What Roles Do Individual Neurons Play in Higher Visual Integration?

Central integration of visual information in mammals and other vertebrates involves both a hierarchical organization and a parallel organization. That is, several parallel pathways each consist of a hierarchy of projections to higher visual centers through multiple neurons and synapses. Three classes of visual pathways project from the retina to the lateral geniculate nucleus (LGN), each consisting of different kinds of matched retinal ganglion cells and LGN cells that differ in size and in response properties. In primates these classes have been termed magnocellular (large cells), parvocellular (smaller, medium-sized cells), and koniocellular (still smaller cells). Box Extension 14.3 describes how these parallel paths convey different sorts of visual information, and asks how individual neurons and ensembles of neurons process visual information in the brain.

Parallel visual pathways are probably a general feature of mammalian visual systems, but have been most studied in cats and primates. The parallel pathways in cats are termed Y-, X-, and W-type, probably corresponding to the magno-, parvo, and koniocellular classes in primates. Neurons of the three pathways carry somewhat different visual information. The medium-sized parvocellular cells are more responsive to the fine detail of stationary visual patterns. The large magnocellular cells are more rapidly conducting and more responsive to stimulus changes and movements. The small koniocellular cells have complex and varied receptive-field properties that do not concern us here. The separation of magnocellular, parvocellular, and koniocellular pathways is preserved in the lateral geniculate nucleus, and each of the three classes of pathways projects to a different depth in the primary visual cortex. Studies indicate that cortical simple cells receive primarily parvocellular input, whereas magnocellular input predominates for complex cells. Central visual pathways thus have elements of both parallel and hierarchical organization, the details of which are complicated and continue to elicit controversy.

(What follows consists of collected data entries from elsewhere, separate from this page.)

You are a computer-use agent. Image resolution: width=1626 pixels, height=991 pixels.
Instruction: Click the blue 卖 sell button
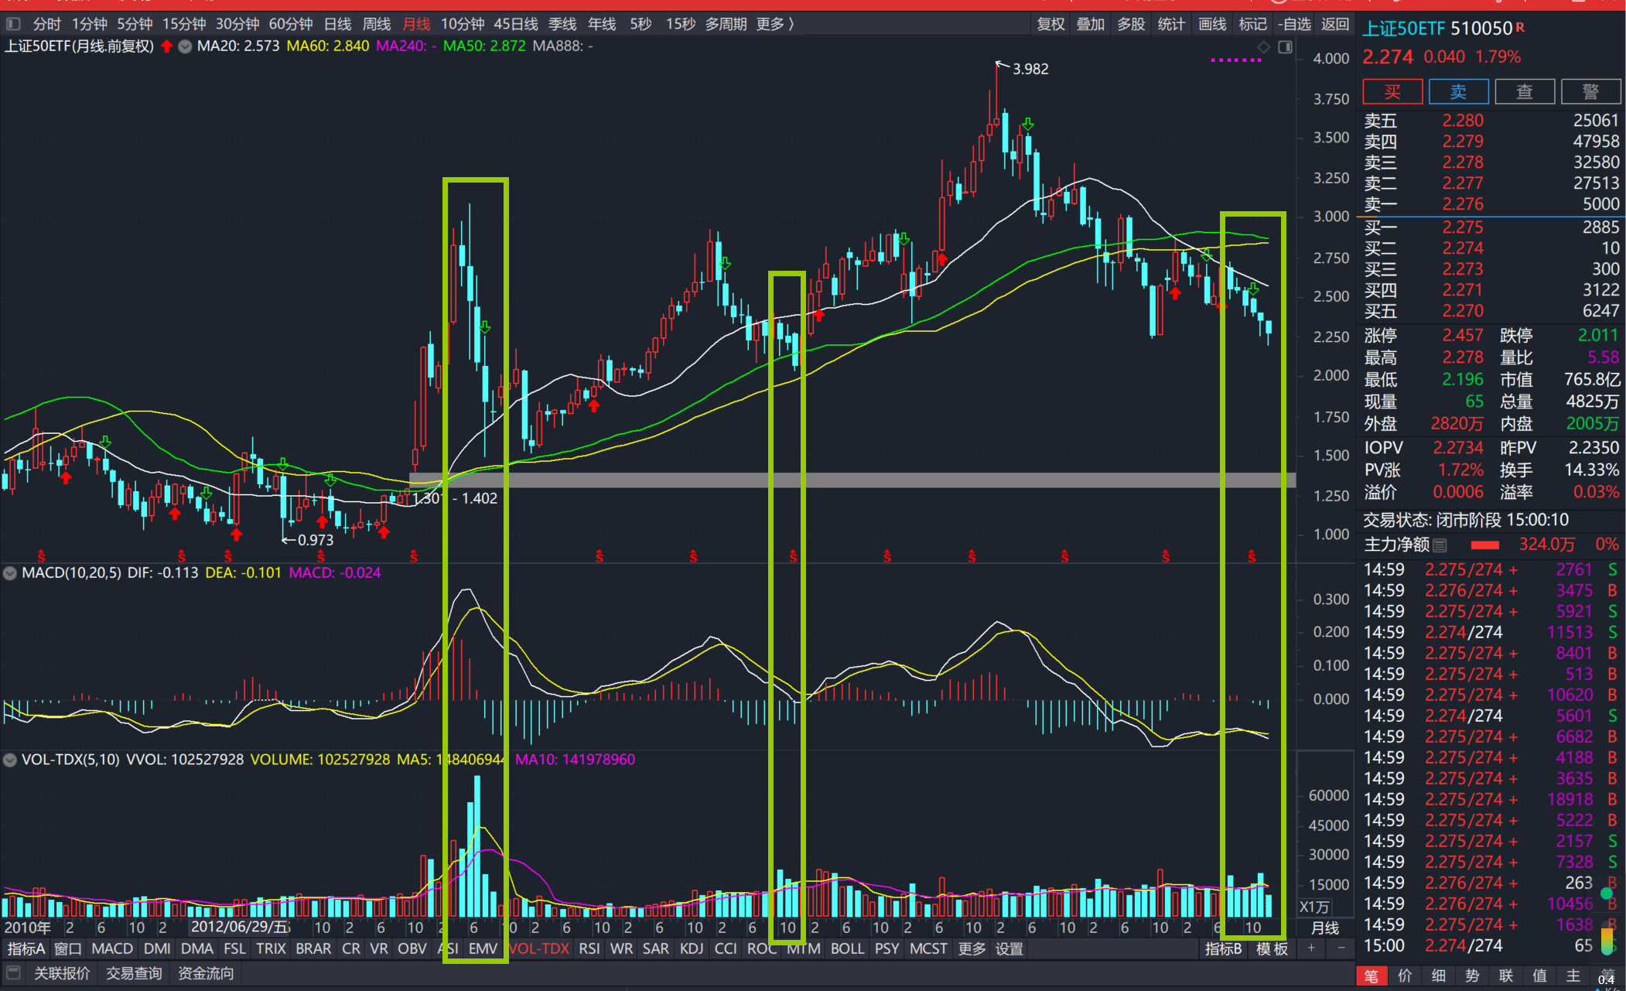pyautogui.click(x=1458, y=92)
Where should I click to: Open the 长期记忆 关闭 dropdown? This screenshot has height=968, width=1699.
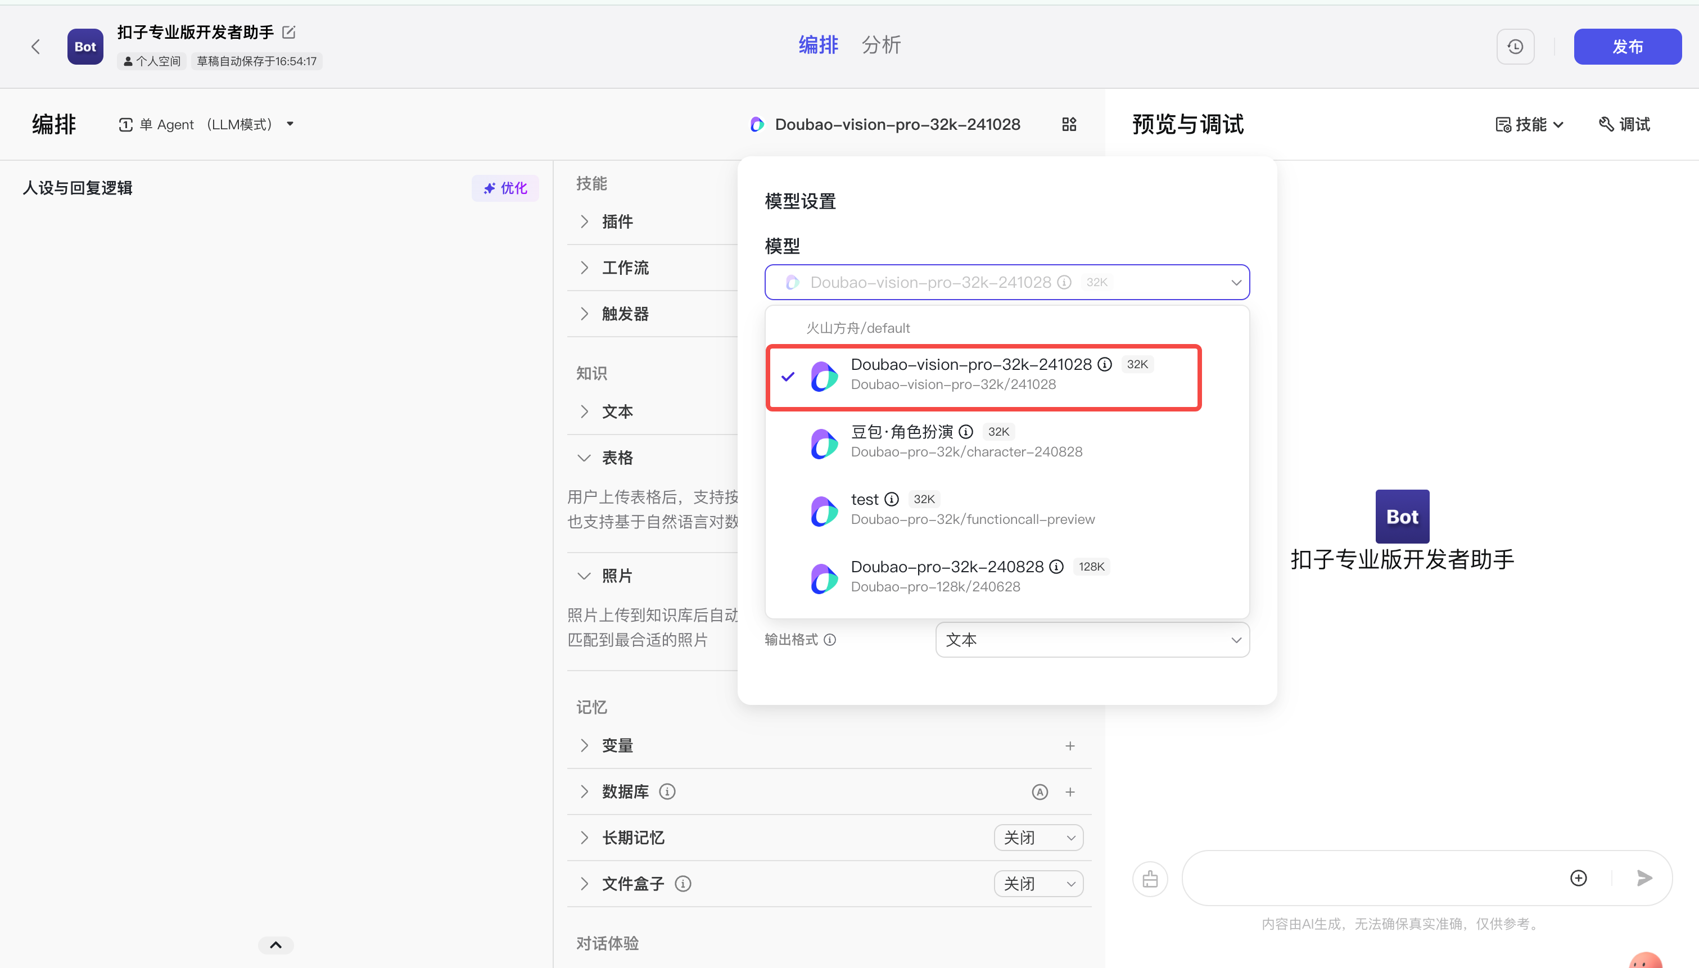[x=1038, y=838]
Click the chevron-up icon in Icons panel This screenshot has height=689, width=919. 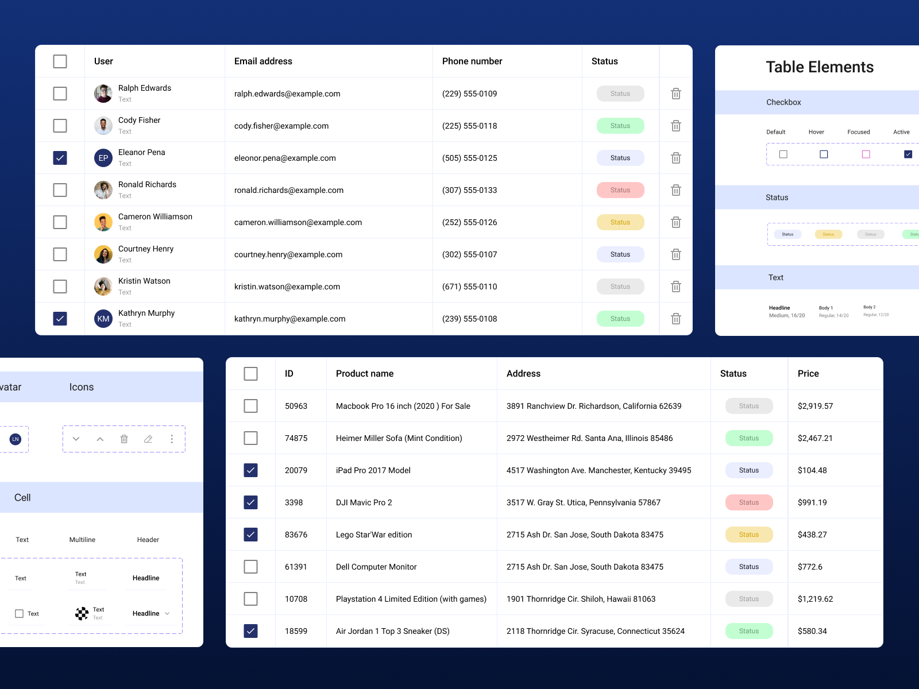pos(100,439)
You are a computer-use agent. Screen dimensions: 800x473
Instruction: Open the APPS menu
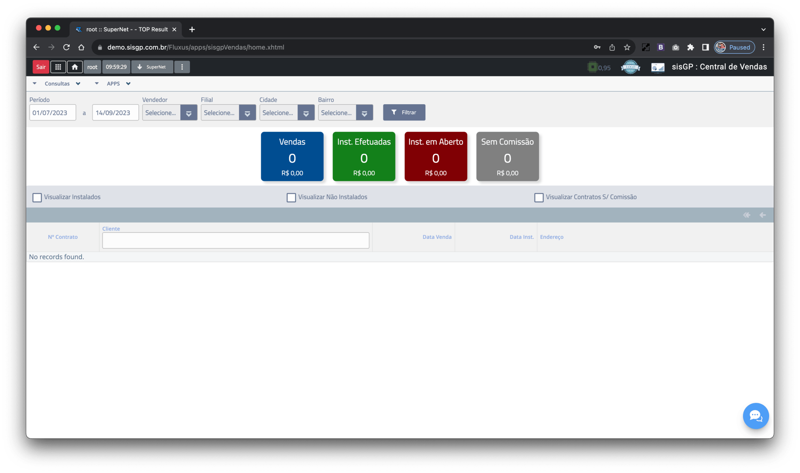click(x=113, y=83)
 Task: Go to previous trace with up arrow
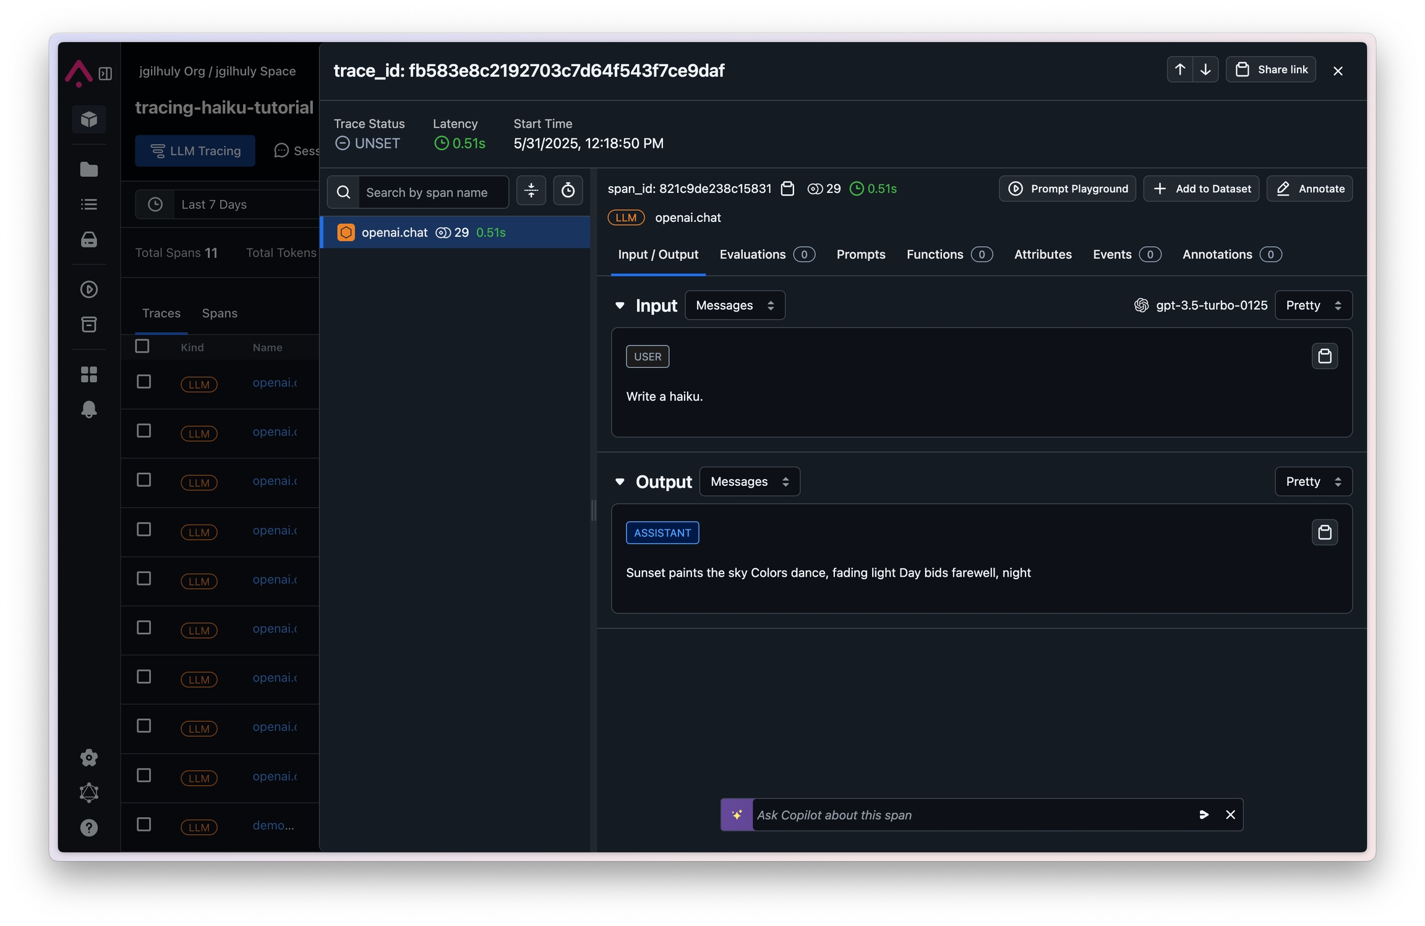[x=1179, y=70]
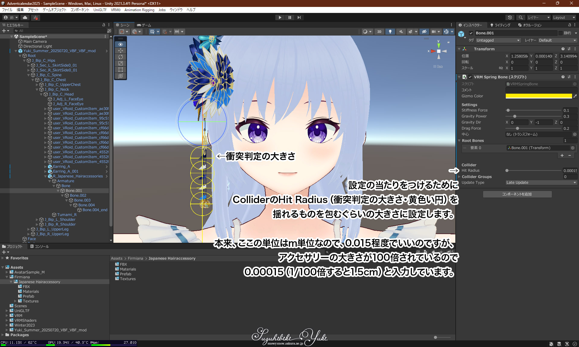
Task: Select Bone.002 in the hierarchy
Action: [78, 195]
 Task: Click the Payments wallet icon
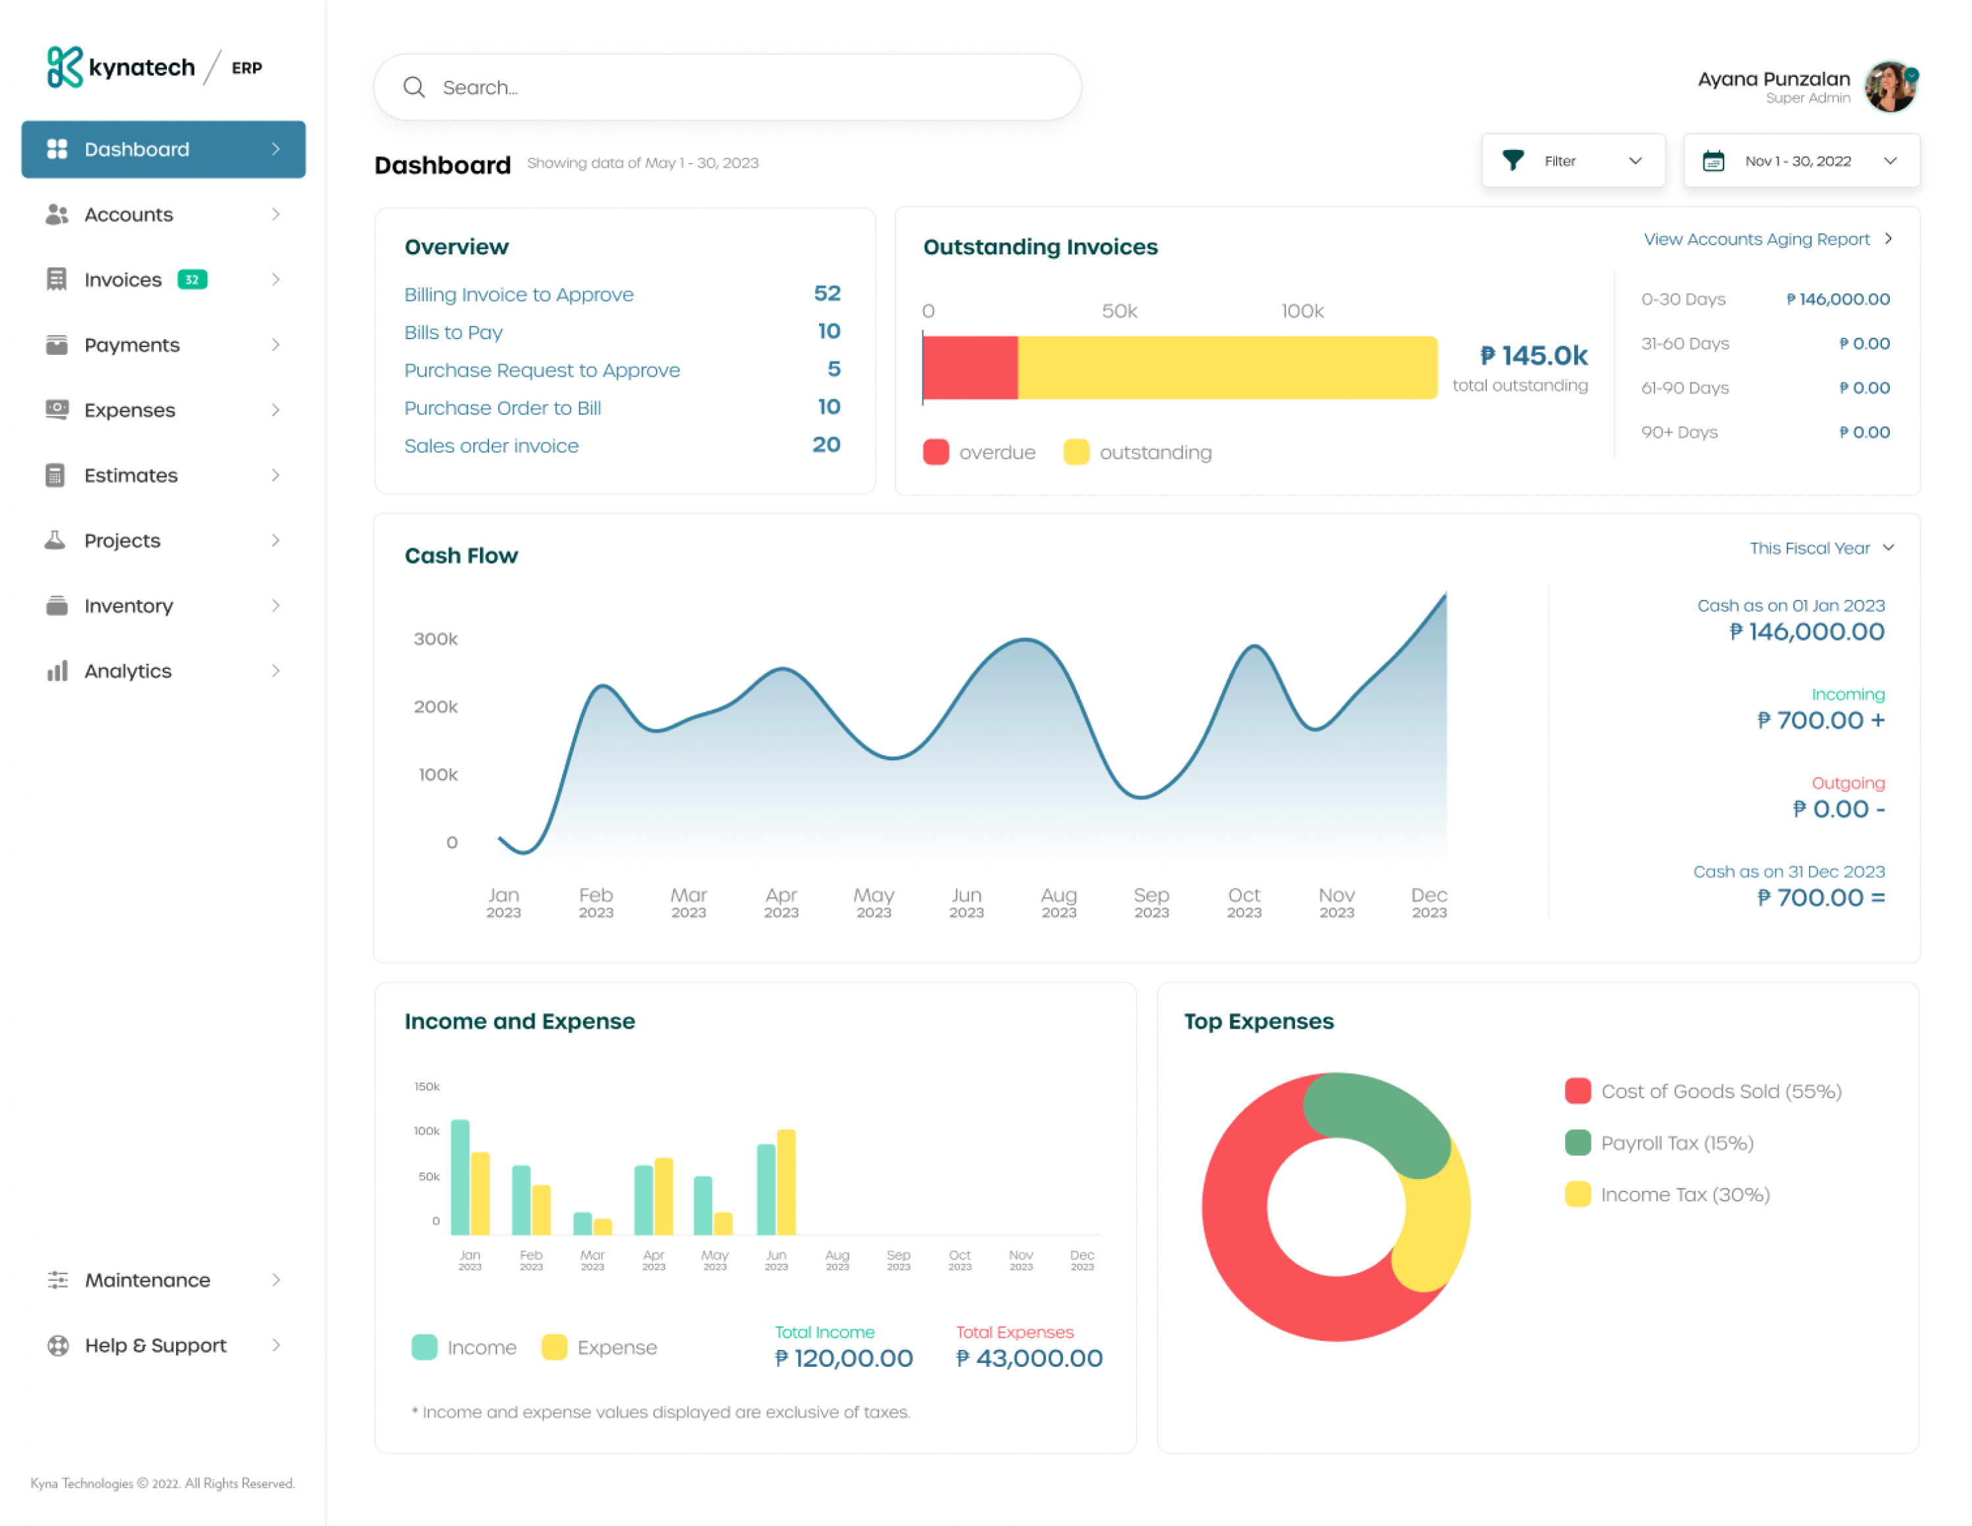pyautogui.click(x=57, y=345)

The ways in which CNS neurons function in visual perception are also not clear. Simple and complex cells can be envisioned as contrast detectors, responsive to line segments and contrast edges at particular orientations. We may see the world as a sort of line drawing composed of the activities of many such contrast detectors. There are several theories about how higher visual integration areas process this information; one theory, called the feature detector model, suggests that higher integrating neurons are “tuned” to respond to more restricted features of the visual world, such as faces, letters, and so forth. Critics argue that ensembles of neurons, rather than individual neurons, are likely to make such discriminations, and so individual neurons are unlikely to have such strict requirements. Despite these criticisms, single-neuron recordings in several mammalian species reveal neurons (in inferior temporal cortex) that respond specifically to faces, and in some humans, to faces of specific individuals such as Jennifer Aniston or Halle Berry! Thus there is some evidence that individual neurons can act as feature detectors, but there remains a gulf between our understanding of the physiology of visual neurons and our questions about mechanisms of visual perception.

References

Kreiman, G. 2007. Single unit approaches to human vision and memory. Curr. Opin. Neurobiol. 17: 471–475.

Quironga, R. Q., L. Reddy, G. Kreiman, C. Koch, and I. Fried. 2005. Invariant visual representation by single neurons in the human brain. Nature 435:1102–1107.

Schiller, P. 2010. Parallel information processing channels created in the retina. Proc. Natl. Acad. Sci. U.S.A. 107: 17087–17094.